::: Provided entries

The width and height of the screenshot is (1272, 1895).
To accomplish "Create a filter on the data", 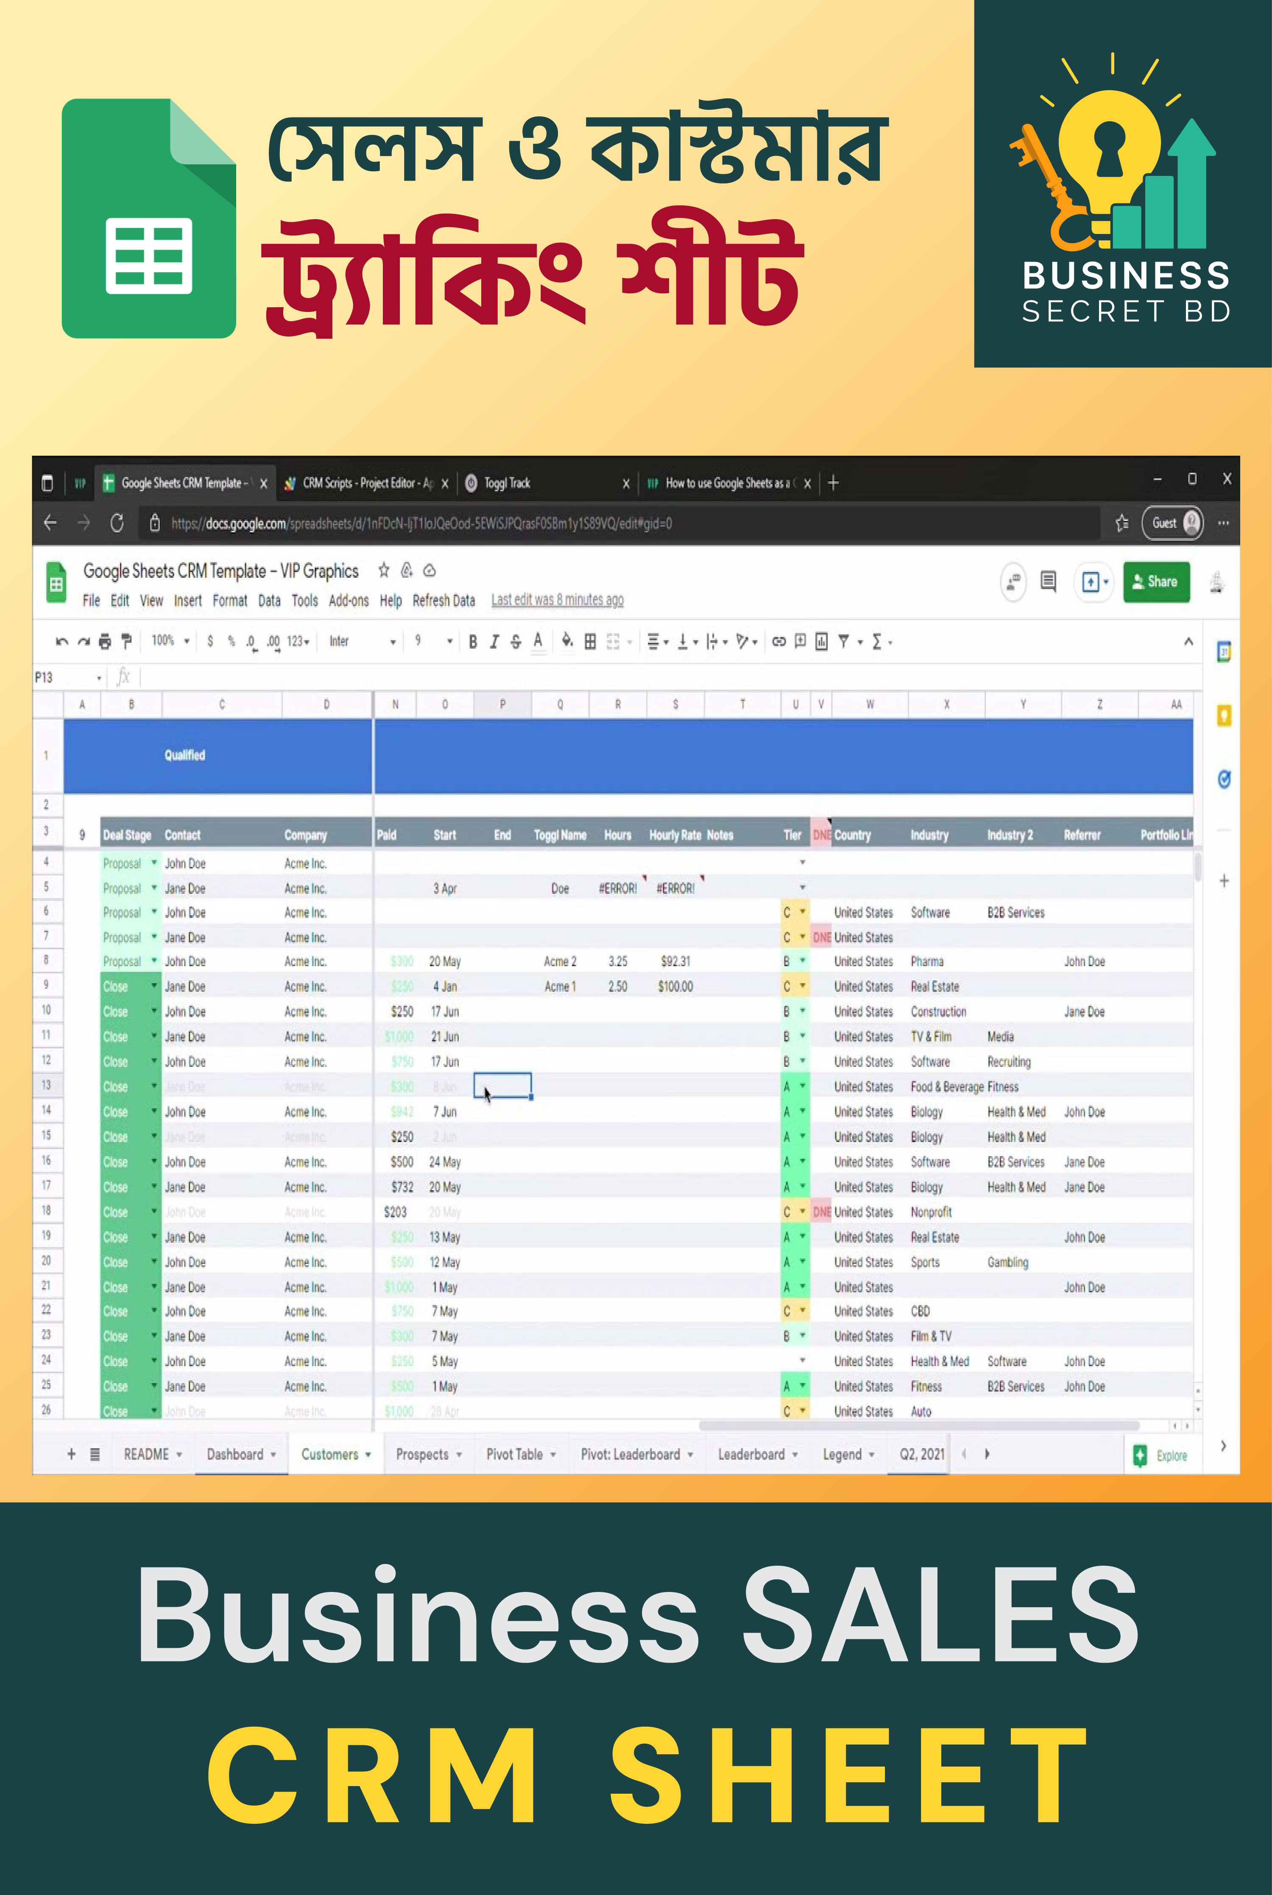I will pos(844,641).
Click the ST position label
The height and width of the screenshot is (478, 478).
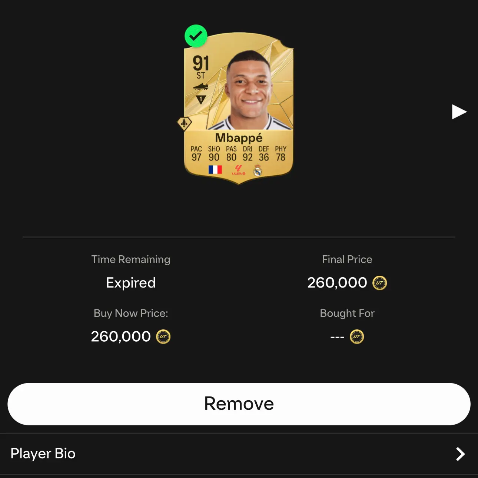pyautogui.click(x=201, y=76)
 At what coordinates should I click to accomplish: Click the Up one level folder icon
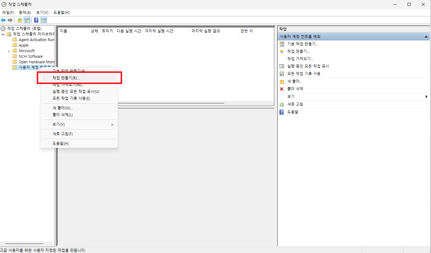tap(20, 20)
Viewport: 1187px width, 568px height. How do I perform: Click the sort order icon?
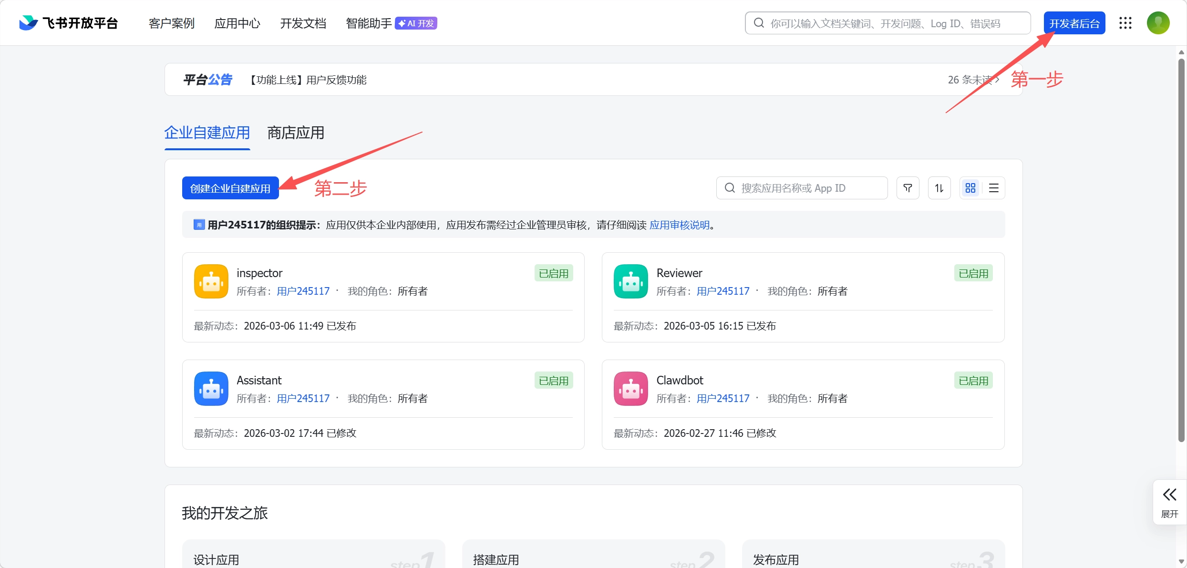pyautogui.click(x=939, y=188)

::::::

### Work required
Retype the stretch of the material from the line containing "At what coordinates" through its end, leaving out the pictures.

### The output
 At what coordinates should I click to accomplish: Click the Up one level folder icon
tap(20, 20)
Viewport: 1187px width, 568px height. How do I perform: Click the sort order icon?
pyautogui.click(x=939, y=188)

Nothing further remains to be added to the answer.